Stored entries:
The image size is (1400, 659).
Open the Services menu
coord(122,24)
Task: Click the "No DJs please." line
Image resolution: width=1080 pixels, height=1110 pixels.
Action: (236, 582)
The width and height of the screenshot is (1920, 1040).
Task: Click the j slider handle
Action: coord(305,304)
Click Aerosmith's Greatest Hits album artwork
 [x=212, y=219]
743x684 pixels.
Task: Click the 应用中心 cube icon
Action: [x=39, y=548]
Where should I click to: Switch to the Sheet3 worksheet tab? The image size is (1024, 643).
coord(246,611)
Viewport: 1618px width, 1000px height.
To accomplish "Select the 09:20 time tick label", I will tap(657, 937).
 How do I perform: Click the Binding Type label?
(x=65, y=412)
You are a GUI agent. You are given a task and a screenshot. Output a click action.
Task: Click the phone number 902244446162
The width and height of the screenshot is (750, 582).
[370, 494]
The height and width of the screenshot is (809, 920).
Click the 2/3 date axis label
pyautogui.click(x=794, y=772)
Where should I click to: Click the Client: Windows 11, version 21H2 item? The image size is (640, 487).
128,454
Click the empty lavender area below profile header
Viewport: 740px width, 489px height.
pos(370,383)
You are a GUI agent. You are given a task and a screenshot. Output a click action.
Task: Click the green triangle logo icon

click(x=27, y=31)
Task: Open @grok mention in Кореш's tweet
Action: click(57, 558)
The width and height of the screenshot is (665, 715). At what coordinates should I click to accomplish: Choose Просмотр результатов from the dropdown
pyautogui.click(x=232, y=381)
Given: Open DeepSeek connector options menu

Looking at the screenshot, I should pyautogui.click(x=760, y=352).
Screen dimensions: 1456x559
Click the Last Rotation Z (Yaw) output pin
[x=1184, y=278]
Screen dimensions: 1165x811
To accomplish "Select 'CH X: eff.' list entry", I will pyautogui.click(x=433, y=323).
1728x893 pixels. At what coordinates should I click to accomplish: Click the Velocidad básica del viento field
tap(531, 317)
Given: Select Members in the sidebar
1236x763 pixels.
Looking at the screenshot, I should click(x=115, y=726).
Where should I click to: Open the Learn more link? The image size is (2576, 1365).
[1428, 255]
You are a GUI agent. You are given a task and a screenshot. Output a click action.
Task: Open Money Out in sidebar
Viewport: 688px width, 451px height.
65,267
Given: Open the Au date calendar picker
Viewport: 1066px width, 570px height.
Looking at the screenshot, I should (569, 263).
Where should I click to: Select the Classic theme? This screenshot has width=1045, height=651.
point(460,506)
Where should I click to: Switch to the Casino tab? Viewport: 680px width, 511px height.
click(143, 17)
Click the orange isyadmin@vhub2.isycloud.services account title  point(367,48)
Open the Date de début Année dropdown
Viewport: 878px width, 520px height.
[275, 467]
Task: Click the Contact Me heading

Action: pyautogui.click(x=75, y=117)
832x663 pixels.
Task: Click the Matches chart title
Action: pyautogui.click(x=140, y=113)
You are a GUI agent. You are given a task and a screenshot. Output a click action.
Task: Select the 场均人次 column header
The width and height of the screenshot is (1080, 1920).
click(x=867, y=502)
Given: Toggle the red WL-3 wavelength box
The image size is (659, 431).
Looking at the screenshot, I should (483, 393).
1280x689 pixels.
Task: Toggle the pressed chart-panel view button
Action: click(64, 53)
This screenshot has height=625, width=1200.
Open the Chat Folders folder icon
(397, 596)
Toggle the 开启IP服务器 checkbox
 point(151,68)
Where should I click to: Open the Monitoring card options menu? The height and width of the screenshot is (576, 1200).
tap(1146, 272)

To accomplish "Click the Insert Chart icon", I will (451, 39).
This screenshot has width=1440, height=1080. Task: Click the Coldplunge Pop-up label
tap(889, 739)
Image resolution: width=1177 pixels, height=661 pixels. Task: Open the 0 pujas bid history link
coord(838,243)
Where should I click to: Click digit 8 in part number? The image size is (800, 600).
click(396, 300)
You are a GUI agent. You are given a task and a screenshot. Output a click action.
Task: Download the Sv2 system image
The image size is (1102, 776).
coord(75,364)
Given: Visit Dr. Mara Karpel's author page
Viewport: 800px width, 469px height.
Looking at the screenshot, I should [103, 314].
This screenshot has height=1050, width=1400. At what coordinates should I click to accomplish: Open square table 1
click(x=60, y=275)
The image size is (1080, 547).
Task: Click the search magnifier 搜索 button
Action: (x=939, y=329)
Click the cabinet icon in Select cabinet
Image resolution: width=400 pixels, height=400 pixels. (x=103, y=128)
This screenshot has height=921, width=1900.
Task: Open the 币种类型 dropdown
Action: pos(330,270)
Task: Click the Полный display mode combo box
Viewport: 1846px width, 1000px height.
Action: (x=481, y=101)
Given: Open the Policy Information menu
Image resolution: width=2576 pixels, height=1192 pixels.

» PROBLEM DETAILS
Present as a numbered list every line above, from the one containing "Image resolution: width=1177" down to the one containing "click(396, 300)", including both, and omit any blank lines.

» FULL ANSWER
1. Image resolution: width=1177 pixels, height=661 pixels. Task: Open the 0 pujas bid history link
2. coord(838,243)
3. Where should I click to: Click digit 8 in part number? The image size is (800, 600).
4. click(396, 300)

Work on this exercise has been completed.